Most revealingly, of the many Ford Foundation offices in Southeast Asia only the Indonesia office remains open. With these and related changes in philanthropy, CSOs are at risk of becoming the “orphans” rather than being the “darlings” of international foundations as they used to be in the past.
 
The limits of local benefactors
 
Confronted with diminishing international resources, civil society has placed high hopes on being able to tap into home-grown philanthropy.
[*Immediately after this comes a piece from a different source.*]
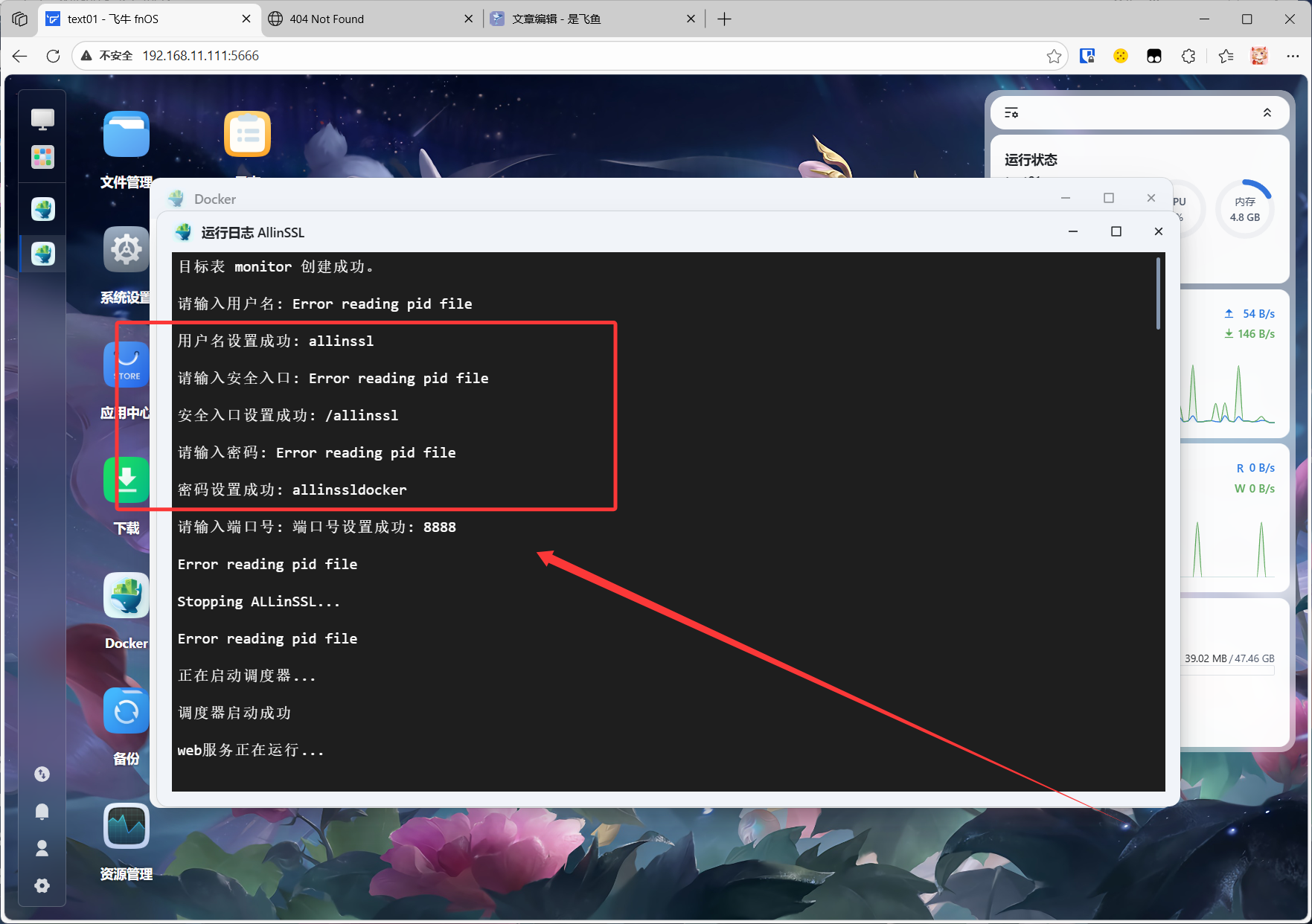This screenshot has width=1312, height=924.
Task: Launch the Backup app icon
Action: (x=126, y=711)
At first sight, such hopes seem justified….observers agree that the Southeast Asian philanthropic sector has undergone robust growth in the last two decades, driven by the fast accumulation of wealth, greater societal pressure for corporate accountability, and a slightly more conducive policy environment. 
 
These new funding opportunities, however, have yet to translate into regular and sustainable support to civil society….home-grown philanthropy at this stage of its development is generally not inclined towards social change approaches—and refrains from becoming involved with CSOs, especially if advocating human rights.
 
Home-grown philanthropy is dominated by family corporate foundations and, even more commonly, corporate giving programs operated through informal or corporate channels. The number of independent private foundations, albeit increasing, remains relatively low. Intermingling of business interests and philanthropic objectives is rife, with giving tied to the family business and directed at enhancing its scope and reputation. The inclination is to work to advance social causes perceived as non-controversial and to support governments’ agendas in order to avoid potential conflicts that may eventually affect business interests. 
 
In carrying out their missions, corporate family foundations mix grant-making with direct implementation and fundraising for their own program, thus reducing funding opportunities for resource-poor organizations. When they provide finances externally, they rarely consider proposals, and their preference is to give at their will to those they personally know in academic, business or government circles. They generally mistrust non-profits, which they perceive as not transparent and accountable, and have enthusiastically adopted venture philanthropy with its emphasis on social enterprises and impact investment. 
 
The same giving and beneficiary pattern also characterizes the region’s faith-based institutions, albeit for different reasons. These precursors of institutionalized giving in Southeast Asia are far more numerous, and with greater resources and reach, compared to corporate initiatives. 
 
In their charity, faith-based institutions prioritize religious deeds and alleviating the suffering of the poor, the sick, orphans, migrants and other vulnerable groups. They also contribute to community development, provide humanitarian aid, deliver health, education and welfare services, and undertake relief programs. But their humanitarian approach is often sectarian and rarely strives for structural change. Like their corporate counterparts they rarely engage in policy discussions and human rights issues and privilege NGOs that deliver services, rather than advocacy organizations.
 
Southeast Asia needs civil society, and civil society needs support
 
The collective dismissal of the advocacy function of CSOs has far-reaching consequences, since there is no doubt that the upholding of humanistic and social justice ideals is still very much needed today. With the strengthening of fundamentalist and nationalist discourses, curtailment of basic freedoms, and growing socioeconomic disparities in the region, questions of equitable, inclusive and democratic development are even more pressing.
 
If democratic regression and the undermining of civil society is to be halted, it is to be hoped that individual and institutional donors, both local and international, see the wisdom of ensuring more bold and socially- engaged funding. 
 
The author was a Ford Foundation program officer in Jakarta and Manila from 1993 to 2000, teaches at Mahidol and Chulalongkorn universities in Thailand and is founder and director of SEA Junction, a cultural center in Bangkok that fosters understanding and appreciation of Southeast Asia. She formerly was regional director for Asia of the Rockefeller Foundation, based in Bangkok, and of the International Development Research Centre (IDRC), in Singapore.